Raggiunta la celebrità massima negli anni Ottanta, negli anni a seguire si perse un po’ il contatto con questa stramba periferica. Nintendo però non si diede per vinta ed attuò una strategia emotiva che le vampate di nostalgia canaglia che vi procura di volta in volta Retroludica sono niente a confronto. In un vortice di citazionismo ed omaggi vari, ROB fu riproposto alle folle che lo avevano amato attraverso svariati cameo su moltissimi titoli differenti.
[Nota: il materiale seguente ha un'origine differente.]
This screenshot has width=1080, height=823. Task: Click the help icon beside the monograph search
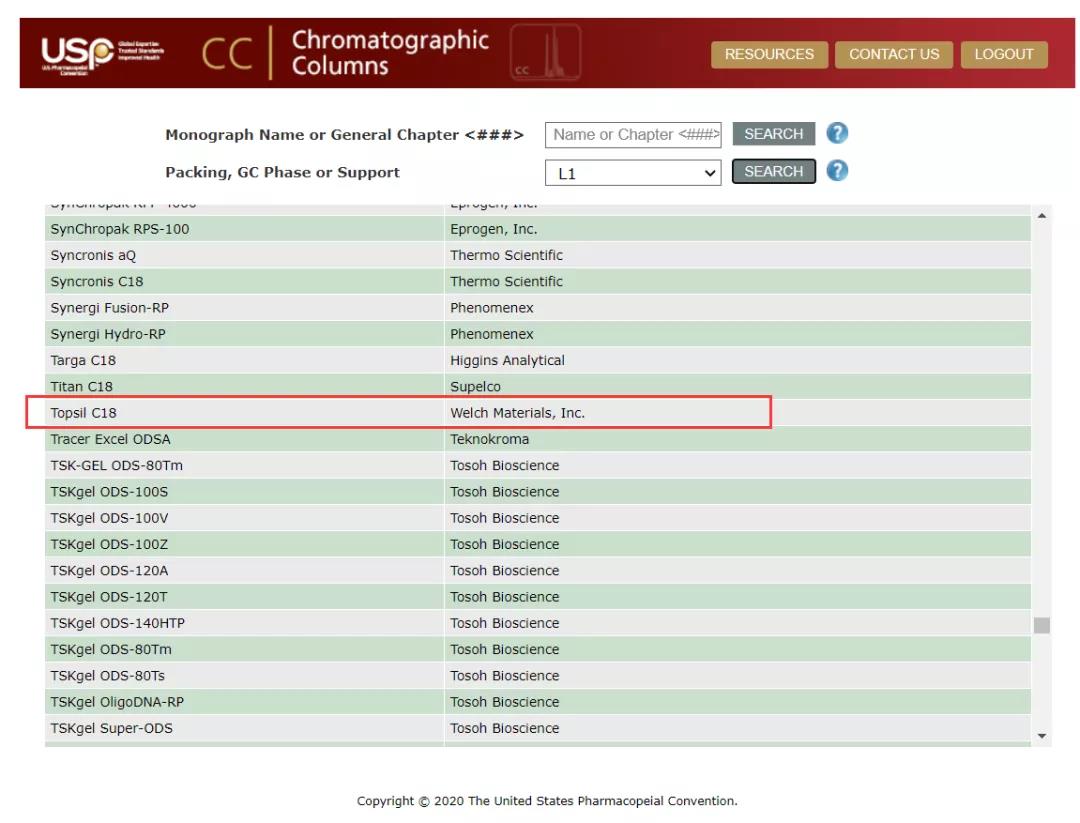click(x=837, y=133)
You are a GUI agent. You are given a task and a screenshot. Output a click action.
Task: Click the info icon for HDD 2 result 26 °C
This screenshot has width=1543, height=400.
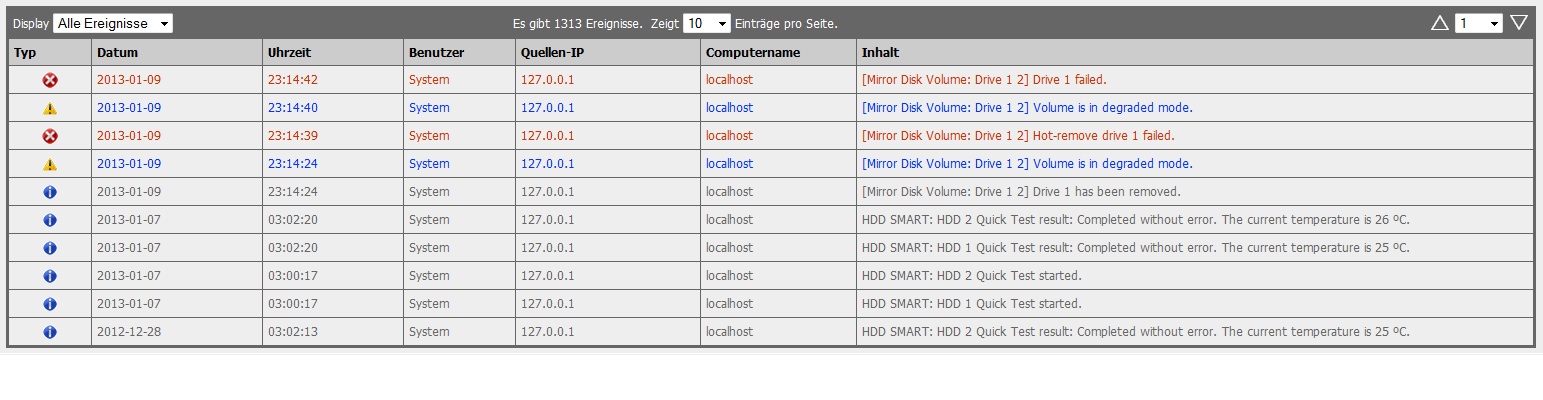click(50, 220)
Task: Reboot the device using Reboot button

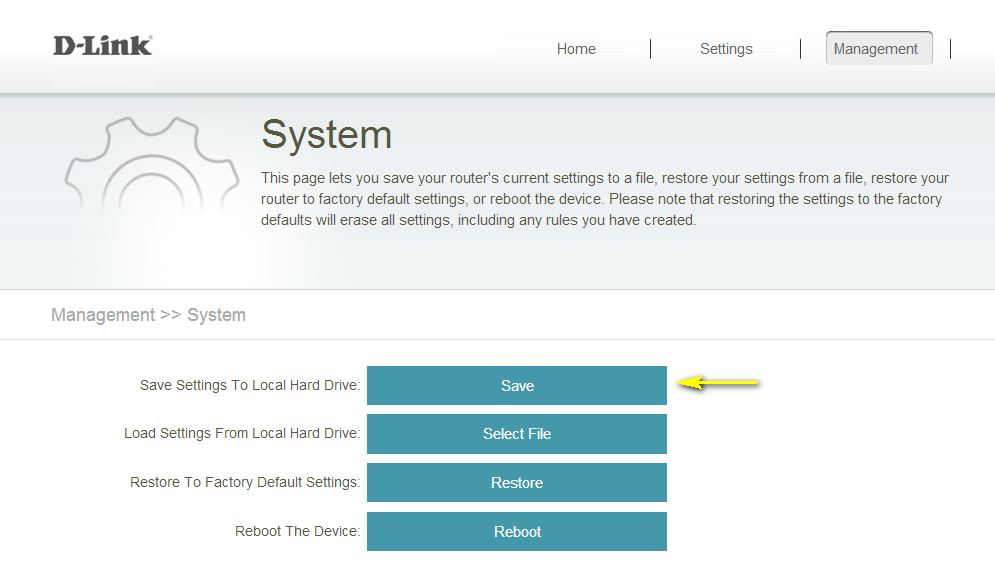Action: pos(517,532)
Per citarne alcuni tra i più famosi, si può partire da Star Tropics passando a Kirby’s Dream Land 3 e arrivando poi agli episodi delle serie Star Fox, F-Zero e WarioWare. Un androide talmente famoso da rompere addirittura le frontiere dell’esclusività approdando in quella terra di nessuno che fu Viewtiful Joe. Precisamente nell’ultimo stage del titolo, R.O.B faceva una sfuggevole apparizione: perso tra la folla di androidi sullo sfondo appare in piedi con lo sguardo rivolto al videogiocatore. In seguito ad una richiesta espressa di Nintendo però, il buon caro vecchio ROB fu tolto dall’edizione PS2 rimanendo gioia esclusiva di chi possedeva un GameCube (motivo per il quale i collezionisti di retrogaming preferisco l’edizione Nintendo a quella Sony).
Ma il successo di R.O.B. non si fermò a semplici apparizioni qui e lì presso i titoli della grande N, per niente. Soprattutto in Giappone, arrivò ad essere talmente famoso e richiesto dai fan da costringere Nintendo stessa ad inserirlo come personaggio giocabile in alcuni titoli come Mario Kart DS e i vari Super Smash Bros. Brawl per Wii, Wii U e 3DS.
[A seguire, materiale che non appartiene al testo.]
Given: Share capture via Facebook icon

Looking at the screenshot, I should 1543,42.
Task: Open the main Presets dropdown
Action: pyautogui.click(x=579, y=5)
In pratica, un’autocelebrazione ed un autocitazionismo quelli di Nintendo che alla lunga hanno sempre pagato. Chiunque abbia oggi una Wii U o un 3DS ha incontrato almeno una volta nella vita R.O.B, seppur il robottino Nintendo sia uscito sul mercato ben trenta anni fa non si appartenga a quella generazione e non si appartenga a quella generazione.. E si trova qui la strategia vincente della Grande N: attraverso atteggiamenti ironici ed iconici, l’azienda di Iwata ha da sempre cercato di legare a sé il videogiocatore in un percorso emotivo da trasmettersi da generazione in generazione, abbattendo le barriere dell’età e accrescendo l’amore e l’affetto verso la tradizione storica del marchio. In pochi hanno avuto la fortuna di cullare tra le mani un esemplare di R.O.B. eppure oggi ogni videogiocatore ne ha sentito parlare. Chi di voi è stato tra i pochi fortunati a ricordarlo lì immobile vicino a noi, con le sue braccine plasticose e rumorose, la sua testolina semimovente e quell’eterna espressione da “Che dici, la facciamo un’altra partita?“.
Ecco, per questo R.O.B. è la grande sfida di Nintendo, prima persa malamente e poi stravinta.
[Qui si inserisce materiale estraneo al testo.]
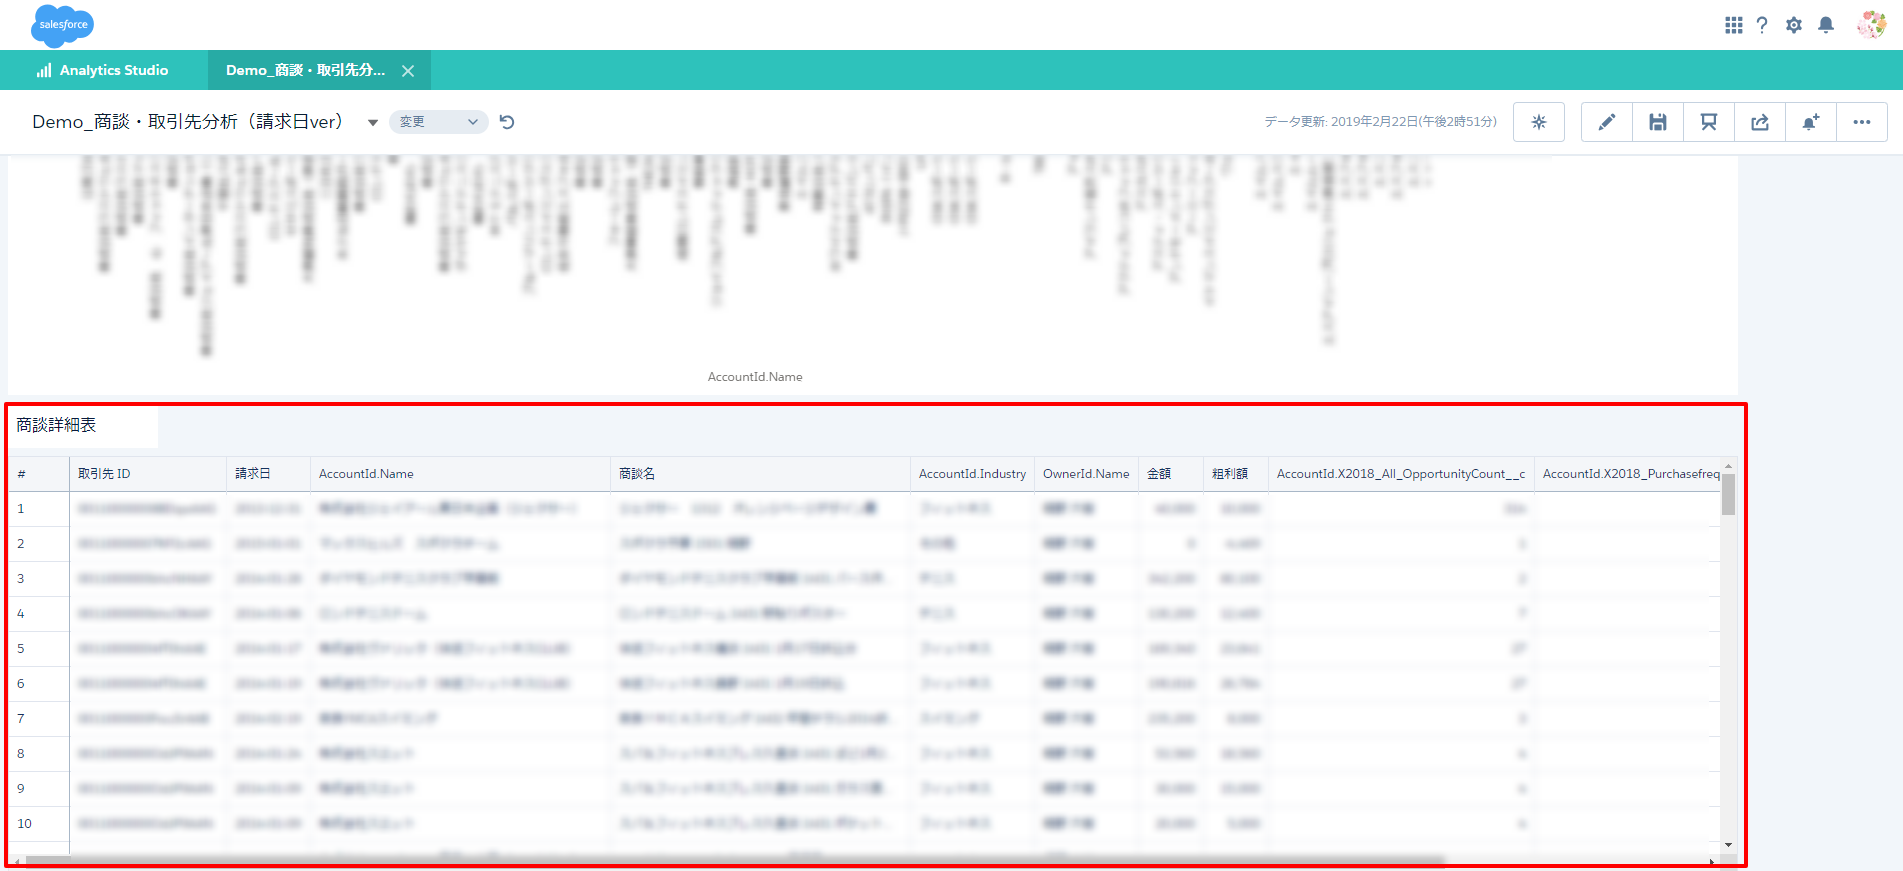Save the dashboard with the disk icon

(1657, 122)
Se nella storia di Nintendo ogni investimento è stato oculato e calcolato al millimetro, forse non possiamo dire lo stesso di R.O.B: una periferica pressoché inutile, rumorosa, costosissima, che non aggiungeva granché al divertimento dei titoli NES dell’epoca. Eppure, malgrado tutte le aspettative infrante e le vendite che non decollarono mai, R.O.B. riuscì ad entrare nell’immaginario collettivo dei videogiocatori dell’epoca, sedimentandosi nella mente di milioni di persone come una rivoluzione fallita ma pronta per aprire le porte a quello che sarà anni dopo concepito come il gaming moderno. Che le scelte pionieristiche di Nintendo siano state al limite della follia è poco ma sicuro, quello che fu inaspettato fu invece il nuovo modo di intendere i videogiochi e di come R.O.B. Riuscì lo stesso a far sognare milioni di bambini.